Baudrillard was right: ‘the masses themselves are caught up in a gigantic process of inertia through acceleration. They are this excrescent, devouring, process that annihilates all growth and all surplus meaning.’ Yes, eternal recurrence will shove us back into the squalid days and nights until there are no fond memories and no bad ones either. But the spectacle of hyperreality is degrading further and further until there is nothing left. Eventually it’s just a chimera of gold dust, a strange dream with the sounds of young laughter echoing in the background. Schopenhauer discussed the ultimate nature of reality as being driven and defined by the Will. We are trembling mannequins of meat, driven entirely by the need to satisfy desires. Our ephemeral fury to make something of ourselves, to attach some purpose to all of this, to build a little legacy—whether it’s a man raising his children or Trump erecting his coruscating phalluses—is a symptom of the Will, pushing everything further and further into the absurdity of existence.

What eternal recurrence fails at considering is the nature of the Will. Desires can never achieve their satisfactions  .  .  .  once the Will attains some momentary triumph, it gets bored with it, and banters off to some other colorful frontier. We humans are the only animal who will never attain true satisfaction  .  .  .  the restless torpid bodies of this recurring dream try again and again to achieve something tolerable, scratching at the sky to make all this worth it, until death finally swallows us, soothing all of our desires and illusory sense of purpose. This is why people have children—they want to destine their own blood to the endless cycle of suffering and defeat. We willfully orchestrate the eternal recurrence for ourselves.
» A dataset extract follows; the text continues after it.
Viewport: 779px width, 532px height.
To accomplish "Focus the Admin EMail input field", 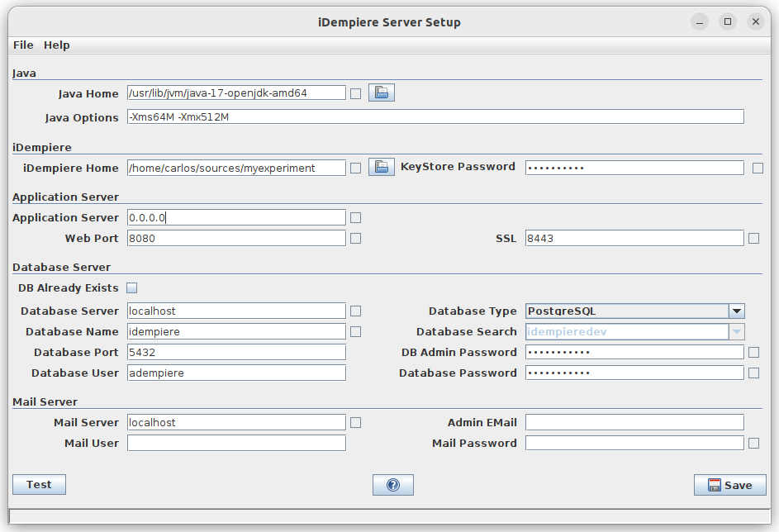I will coord(634,423).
Schopenhauer said the only reasonable response to the absurdity of existence was to denounce the Will everywhere possible, especially that of sexual desire, in order to not reproduce little replicas of ourselves that will have to carry on further into the absurd of the eternal. But denying yourself face-sitting, 69-ing, long spouts of ecstasy-induced fucking, is surely the most miserable and absurd of all existences, some sort of cruel illusory asceticism that will only cause you to hate sunsets and everything beautiful.
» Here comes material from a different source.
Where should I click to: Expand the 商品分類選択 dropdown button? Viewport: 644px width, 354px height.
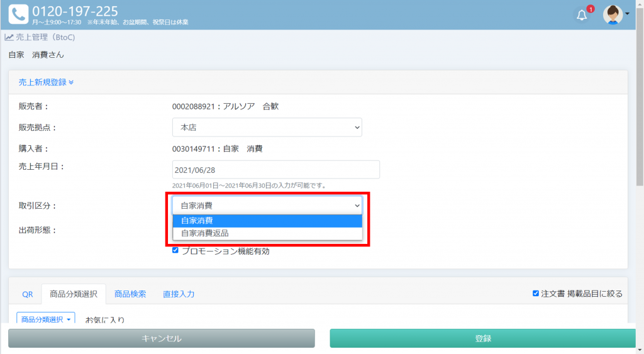tap(46, 319)
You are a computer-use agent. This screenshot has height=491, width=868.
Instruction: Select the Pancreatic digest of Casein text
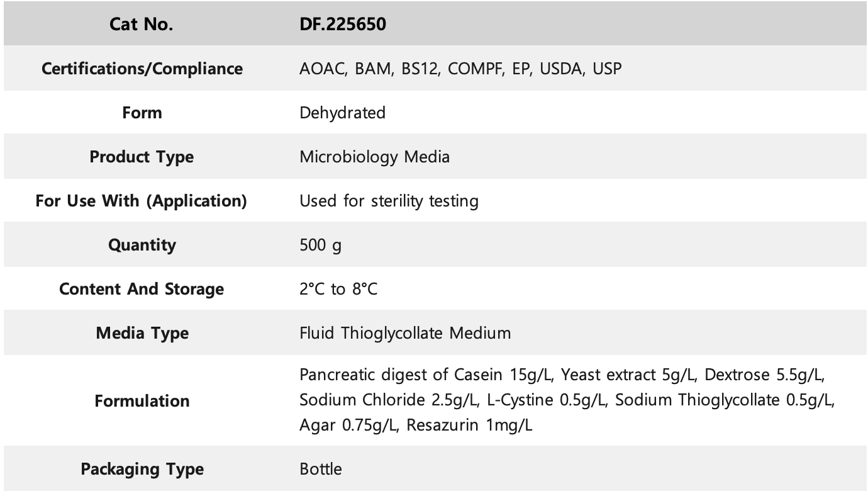[x=401, y=375]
Eternal recurrence was beaten by the Will. There is nothing certain anymore.

At the end of it all, we’ll have a few rusted accruements above the fireplace. We’ll have our various degrees and conquests, like seashells of legacy that we can rub with our thumb. Most of all, we’ll have memories of our lovers. When we were young, and we loved without consequence—at least we’ll have that. One day, we’ll find a fresh bubbling spring, and we’ll bathe with the native choirs all around us. One day the vines will swallow everything. A cool breeze will move the grasses and we’ll smile with the sun on our faces.